Mayor of Palangka Raya
- In office 22 September 1998 – 22 September 2003
- Governor: Warsito Rasman [id]; Asmawi Agani [id];
- Preceded by: Nahson Taway
- Succeeded by: Tuah Pahoe

Personal details
- Born: 8 August 1946 Bawan, Banama Tingang, Pulang Pisau [id], Central Kalimantan, Indonesia
- Died: 23 February 2023 (aged 76) Palangka Raya, Central Kalimantan, Indonesia
- Spouse: Cahaya Asi Ngantung ​(m. 1973)​
- Children: 4
- Parents: Hermen Gohong (father); Fransinae (mother);
- Alma mater: Indonesian Armed Forces Academy, Army Section

Military service
- Branch/service: Indonesian Army
- Years of service: 1971–1999
- Rank: Colonel
- Unit: Infantry

= Salundik Gohong =

Indonesian military officer and politician (1946–2023)

Salundik Gohong (8 August 1946 – 23 February 2023) was an Indonesian military officer and politician who served as the mayor of Palangka Raya from 1998 until 2003 and as an MP in the Central Kalimantan Regional People's Representative Council from 2004 until 2007.

== Early life ==
Gohong was born on 8 August 1946 in Bawan, a small village in the Pulang Pisau Regency, as the son of Hermen Gohong and Fransinae. He began his education at a people's school (equivalent to primary school) in the nearby regency of Kapuas. He finished people's school in 1958 and continued studying at a junior high school in Kuala Kurun, Gunung Mas Regency, which he completed in 1962. From there, Salundik moved to Palangka Raya, the capital of Central Kalimantan, and finished his high school there in 1966.

§ Set tasks:
A) In the biography of Salundik Gohong, what does it say a "people's school" was, and when did he finish his?
B) Transcribe the passage of the biography of Salundik Gohong starting at "Indonesian military officer and politician (1946–2023)" and ending at "there in 1966.".
The listing is separate material with no connection to the biography of Salundik Gohong.

§ Provided data:

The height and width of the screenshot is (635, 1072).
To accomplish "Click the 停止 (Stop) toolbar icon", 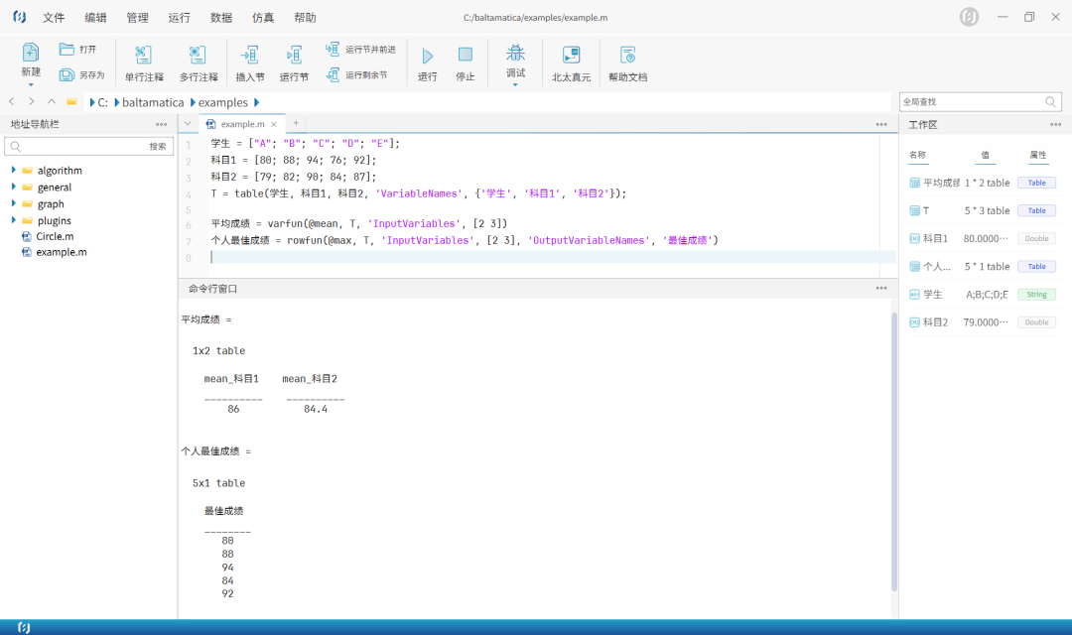I will click(x=465, y=56).
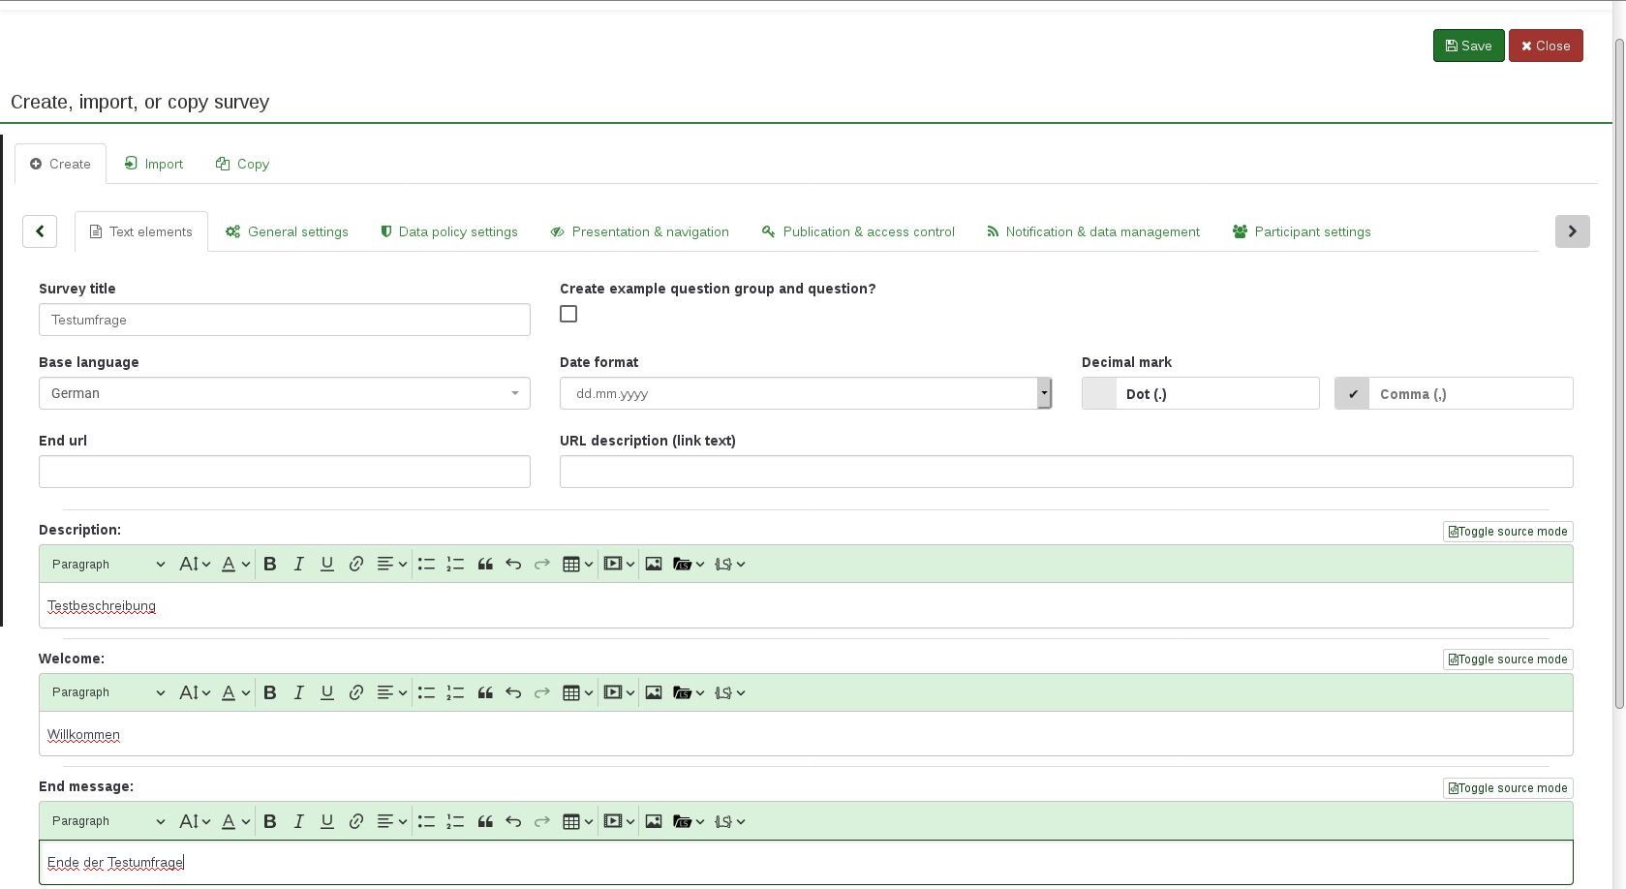
Task: Click Underline icon in End message toolbar
Action: 327,821
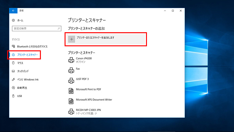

§ Answers for the tasks:
A) A people's school was the equivalent of primary school. Gohong began his education at one in the nearby regency of Kapuas and finished it in 1958.

B)
Indonesian military officer and politician (1946–2023)

Salundik Gohong (8 August 1946 – 23 February 2023) was an Indonesian military officer and politician who served as the mayor of Palangka Raya from 1998 until 2003 and as an MP in the Central Kalimantan Regional People's Representative Council from 2004 until 2007.

== Early life ==
Gohong was born on 8 August 1946 in Bawan, a small village in the Pulang Pisau Regency, as the son of Hermen Gohong and Fransinae. He began his education at a people's school (equivalent to primary school) in the nearby regency of Kapuas. He finished people's school in 1958 and continued studying at a junior high school in Kuala Kurun, Gunung Mas Regency, which he completed in 1962. From there, Salundik moved to Palangka Raya, the capital of Central Kalimantan, and finished his high school there in 1966.